The Most Important Managerial Skill
 - "Picking your battles." It's so true.

New Unit to Turn Brands Into Publishers - My good friend, Mark Himmelsbach, has just announced he's starting a new advertising agency called MediaBrands. It's centered around turning brands into publishers, or "Content Marketing." Media and Advertising continue to become intertwined, and soon we may not be able to tell which is which. But it's going to be big and I'm happy for Mark that he's getting in on the ground floor.

The $4 Million Teacher - South Korea spends a lot of money on their teachers, and it works.

I'll leave you with a couple Songza Playlists, 1) A Relaxing Evening & 2) Barefoot Beach Chill that we've enjoyed over the weekend while relaxing and catching crawdads at Donner Lake.

Saturday, August 3, 2013

6 Links Every Saturday - Failures of Kindness, Pork in NYC, Scalping Genius Bar Appointments and Tim Goodman on TV Exec Life

Welcome back to 6 Links Every Saturday! Here we go.

George Saunders: Failures of Kindness - Wonderful convocation speech to the graduates of Syracuse University by George Saunders. It's funny and touching, and he couldn't be more right. The moments I regret in my life are the times when I could have stepped up and helped others out.

The Benefits of Diversification by Wealthfront - This post answers the investing question I get most from friends and family, "Where should I put my money?" Wealthfront's chart shows that the asset class that led one year, is a laggard the next. It's important to diversify and rebalance.

How to Meet a Man in New Pork City - Cute observation from a single lady trying to meet guys in New York.

Chinese Scalpers Booking all the Genius Bar Time Slots - Last week it was bots and scalpers booking up all the nice restaurant reservations, this week they are doing it in China at all the Apple stores. Everything online is becoming an arbitrage situation.

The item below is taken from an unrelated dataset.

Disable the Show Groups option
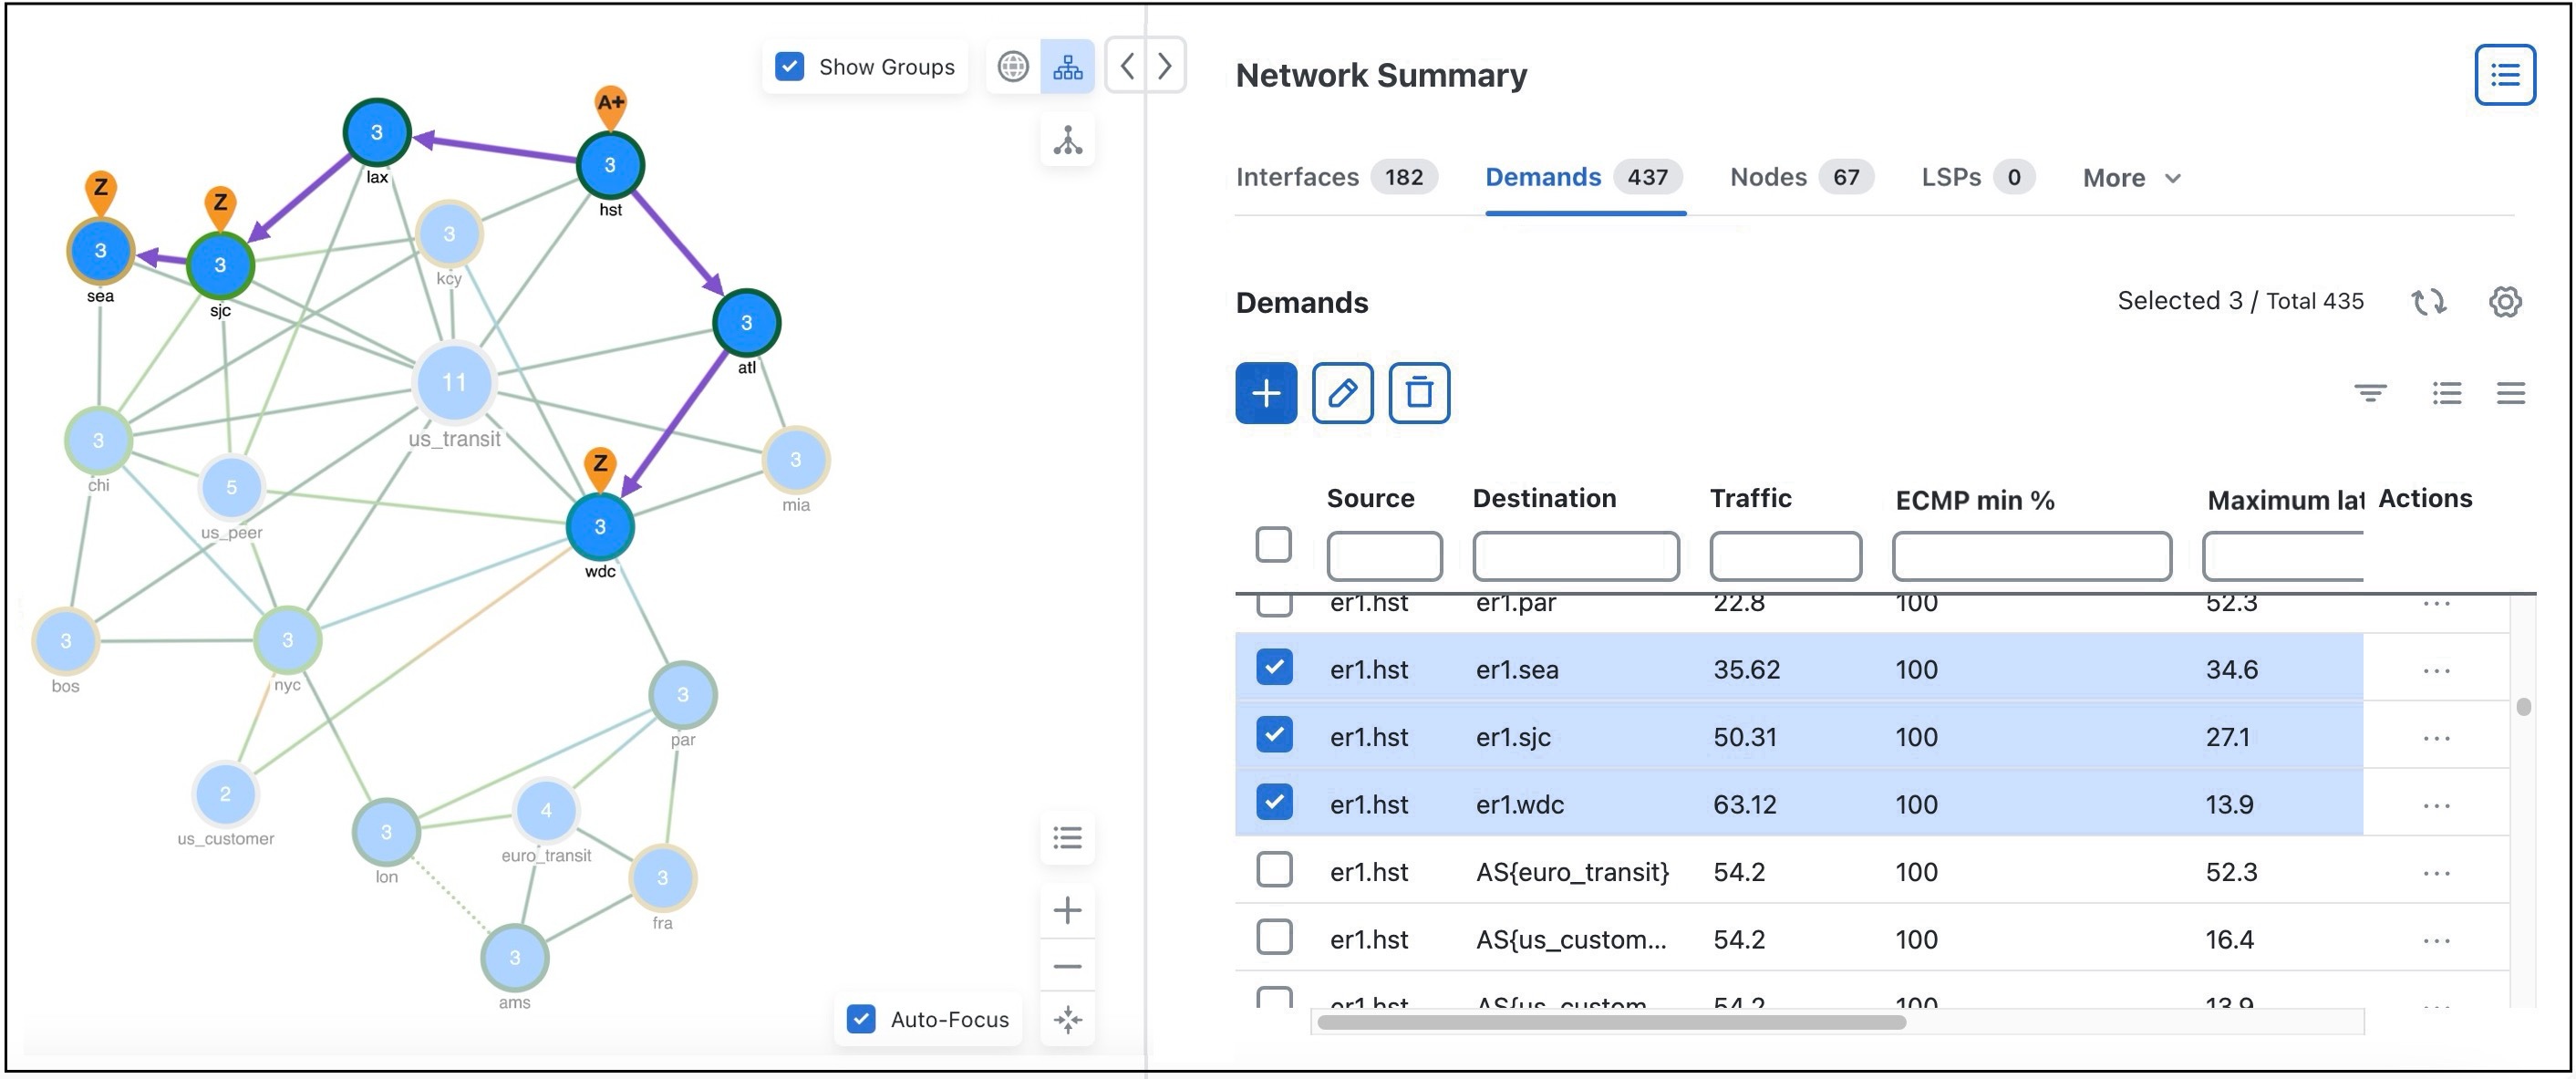This screenshot has width=2576, height=1079. click(789, 66)

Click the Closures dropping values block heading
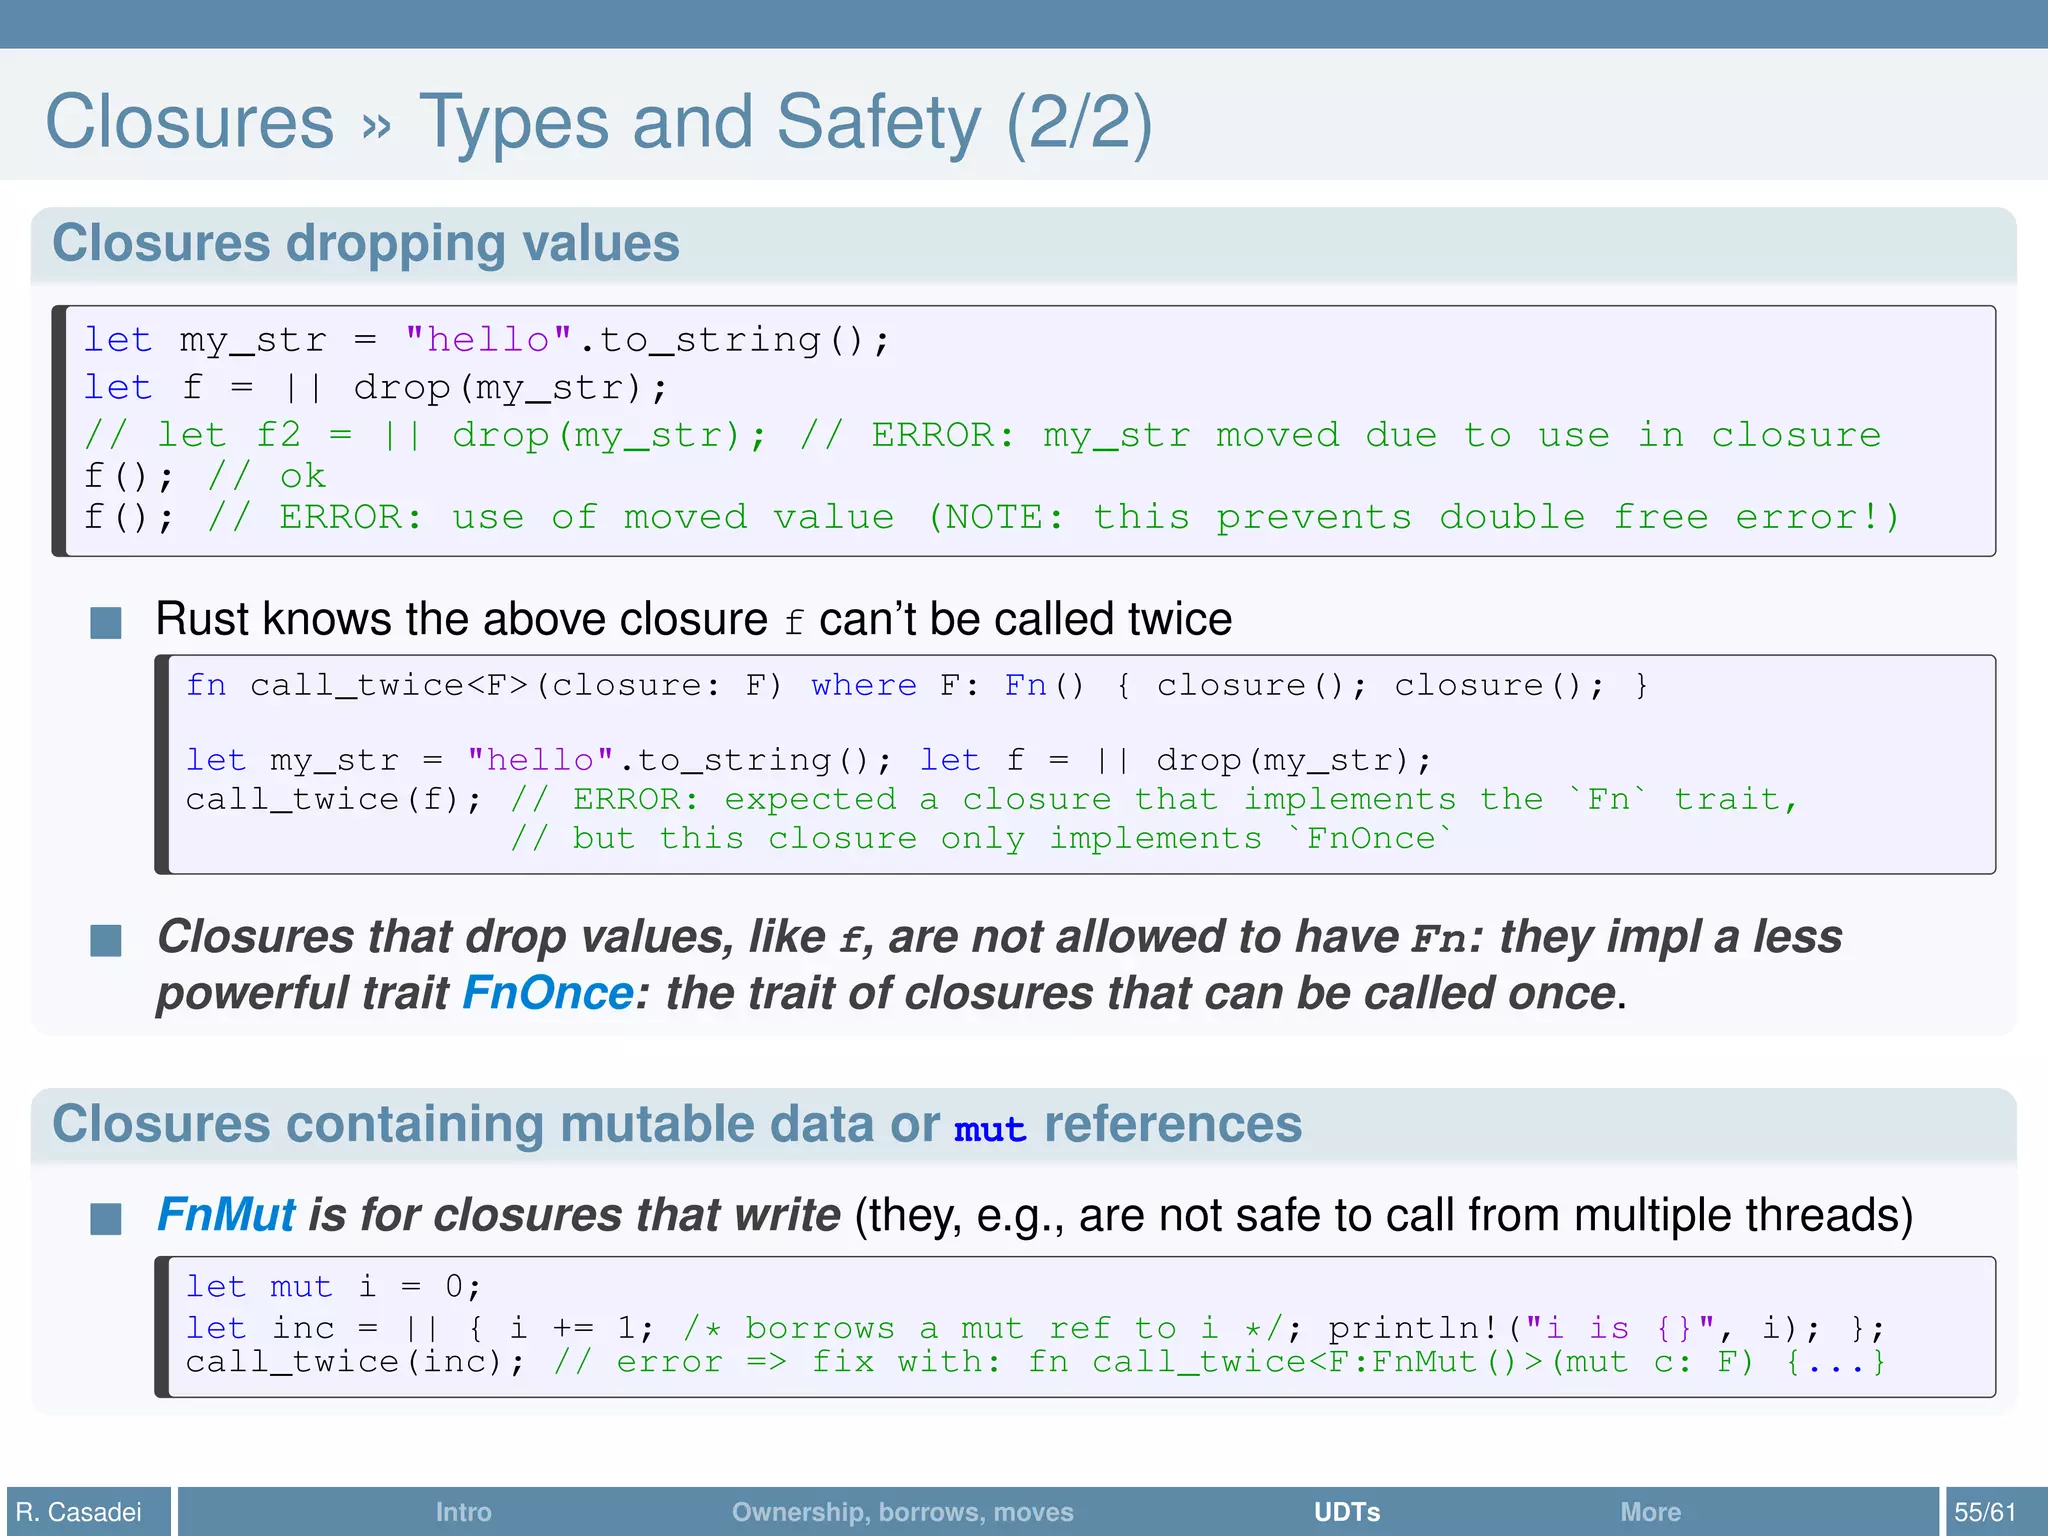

The Life of a TV Network Exec by Tim Goodman - Tim Goodman of the Hollywood Reporter is on his "Death March with Cocktails" in LA where network execs present next years shows during the day, and at night the networks butter up the TV critics over drinks. Goodman is the best TV writer (imho) and he's written some great behind the scenes columns lately.

I'll leave you with a cute story about a Fox who stole a phone and texted the owner. :)
(note: the noise in the video is a rabbit call)

Thursday, August 1, 2013

Treme on HBO

It's been the Summer of Treme at our house. We've plowed through 3 seasons of the HBO series which was created by David Simon, who did the Wire.

Treme is set in post-Katrina New Orleans and it slowly makes you fall in love with the city. New Orleans has its problems, like crooked cops and politicians, but the heart of the show is the people who live in the Treme, a neighborhood in New Orleans known for it's musical roots. I especially love all the club scenes where New Orleans gets to show off its live music.

Treme requires a little time so be patient with it. Think of the show as a great novel instead of a cop procedural. I hope you give it a shot.